The Mudcat Café TM
Thread #24686   Message #1016073
Posted By: GUEST,dBranno
10-Sep-03 - 02:54 AM
Thread Name: Lyr Add: Ballina Whalers
Subject: RE: Lyr Add: Ballina Whalers
Hi ho Bob,
You've named your version of Ballina whalers as being the one printed in Tradition, but it's not, my friend. What you've done, I'm sorry to say is perpertrate the (IMO) rather lame Alex Hood rendition that got onto Harry's record because he (Alex) did the deal with the publisher (Alberts) and had to have his name writ large, and most unfortunately was given Ballina Whalers to torture, because that's what he did. Bill Morgan tells me that he was lined up to sing the song originally, but "then them 'professional' bastards got involved and f...ed it up!"
I learned the tune from Tony Lavin in 1970, and got the words from that same Tradition mag., and always assumed the song to be as published there...three stanzas of three couplets , first two couplets to the A strain of the tune, third and chorus to the B strain, complete with those subtle variations in timing that are characteristic of Harry's style. The song then has some symmetry, unlike Alex' version where the sequence of the story line is distorted, and the tune squeezed into 3 chord bland land.
I went through all this with the Mathiesons in the run up to the screensound launch, and they trumped me by playing a tape of Harry singing the chorus after each couplet ("He wrote it as a shanty").

ALSO, I may have a bone to pick with you. In another post somewhere, you said you'd heard someone sing this song at a Kiama festival, and you were offhandedly disparaging about their rendition. If it was the first Kiama, then that singer was me. Graeme Dodsworth is the only other person I know who regularly sings the song, and his version wanders even more than Nic Jones', whereas I try very assiduously to be true to what I hear as the original, while allowing myself scope for expression. In fact I agonise sometimes over who does what to certain songs, Wee Pot Stove and Colin Dryden's Factory Lad to name but two.

THE TASK ▸
In the forum post about "Ballina Whalers," from whom did the poster learn the tune, and in what year?

COLLECTED MATERIAL ▸
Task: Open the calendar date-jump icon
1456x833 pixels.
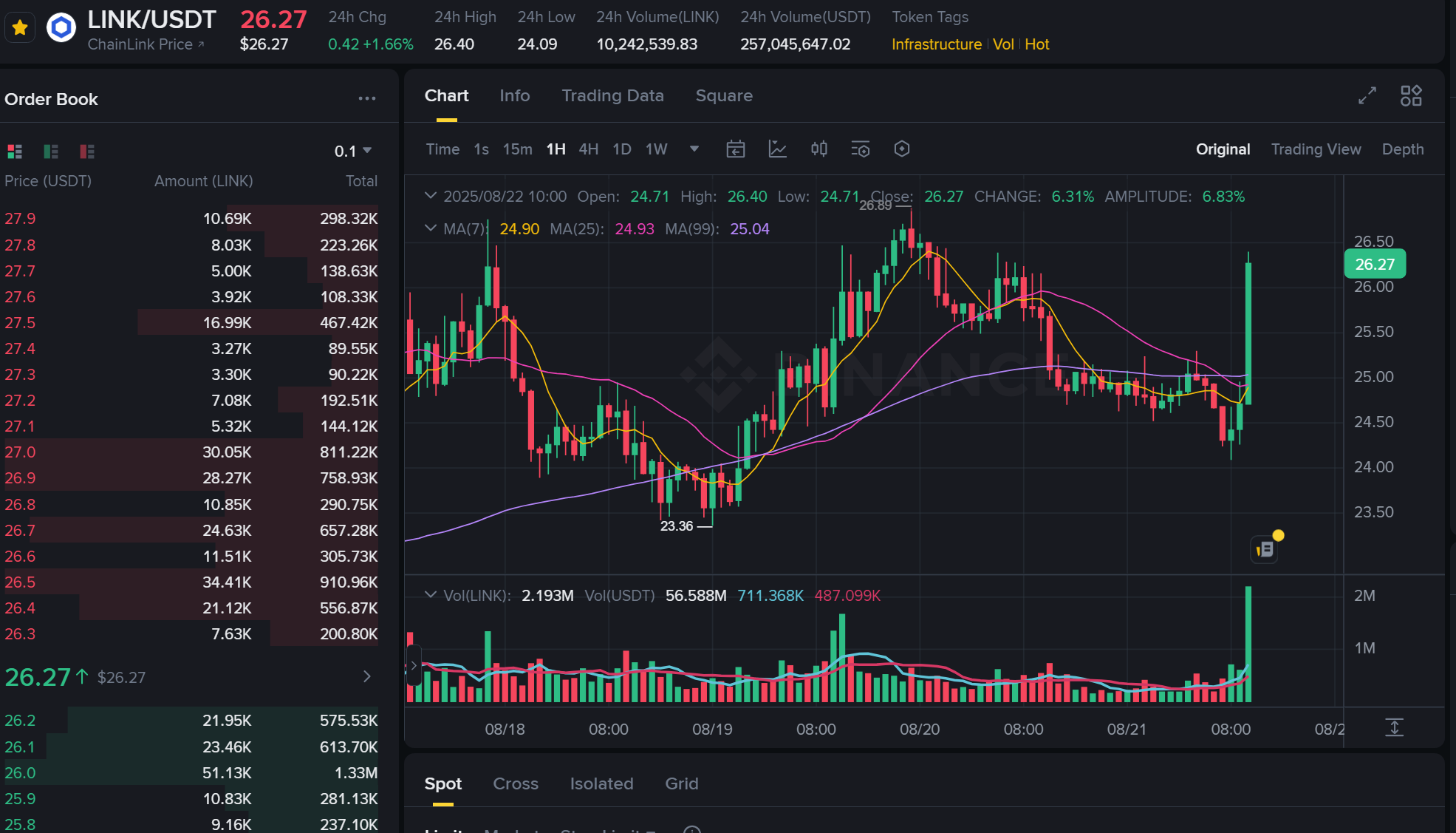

WRITTEN ANSWER ▸
Tony Lavin, in 1970.